WHAT IS NEEDED:
Return each of the entries below word for word.

GIVEN DATA:

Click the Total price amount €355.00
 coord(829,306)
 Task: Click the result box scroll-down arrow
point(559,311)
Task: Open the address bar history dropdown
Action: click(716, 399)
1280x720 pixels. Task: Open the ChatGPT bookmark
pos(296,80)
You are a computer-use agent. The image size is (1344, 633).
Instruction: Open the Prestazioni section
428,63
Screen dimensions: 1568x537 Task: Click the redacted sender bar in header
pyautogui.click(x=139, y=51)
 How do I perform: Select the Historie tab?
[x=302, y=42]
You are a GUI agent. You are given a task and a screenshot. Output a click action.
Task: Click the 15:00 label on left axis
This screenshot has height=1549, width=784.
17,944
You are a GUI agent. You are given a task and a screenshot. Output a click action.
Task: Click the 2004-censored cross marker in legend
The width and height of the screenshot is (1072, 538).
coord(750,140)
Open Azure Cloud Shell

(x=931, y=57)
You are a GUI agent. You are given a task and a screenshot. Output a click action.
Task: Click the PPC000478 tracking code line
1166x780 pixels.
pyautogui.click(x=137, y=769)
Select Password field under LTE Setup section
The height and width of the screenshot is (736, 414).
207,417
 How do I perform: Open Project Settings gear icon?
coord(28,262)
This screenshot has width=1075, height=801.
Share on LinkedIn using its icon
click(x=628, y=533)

EXPECTED OUTPUT:
Click the Total price amount €355.00
 coord(829,306)
 Task: Click the result box scroll-down arrow
point(559,311)
Task: Open the address bar history dropdown
Action: click(716, 399)
1280x720 pixels. Task: Open the ChatGPT bookmark
pos(296,80)
You are a computer-use agent. The image size is (1344, 633).
Instruction: Open the Prestazioni section
428,63
Screen dimensions: 1568x537 Task: Click the redacted sender bar in header
pyautogui.click(x=139, y=51)
 How do I perform: Select the Historie tab?
[x=302, y=42]
You are a GUI agent. You are given a task and a screenshot. Output a click action.
Task: Click the 15:00 label on left axis
This screenshot has height=1549, width=784.
17,944
You are a GUI agent. You are given a task and a screenshot. Output a click action.
Task: Click the 2004-censored cross marker in legend
The width and height of the screenshot is (1072, 538).
coord(750,140)
Open Azure Cloud Shell

(x=931, y=57)
You are a GUI agent. You are given a task and a screenshot. Output a click action.
Task: Click the PPC000478 tracking code line
1166x780 pixels.
pyautogui.click(x=137, y=769)
Select Password field under LTE Setup section
The height and width of the screenshot is (736, 414).
207,417
 How do I perform: Open Project Settings gear icon?
coord(28,262)
This screenshot has width=1075, height=801.
Share on LinkedIn using its icon
click(x=628, y=533)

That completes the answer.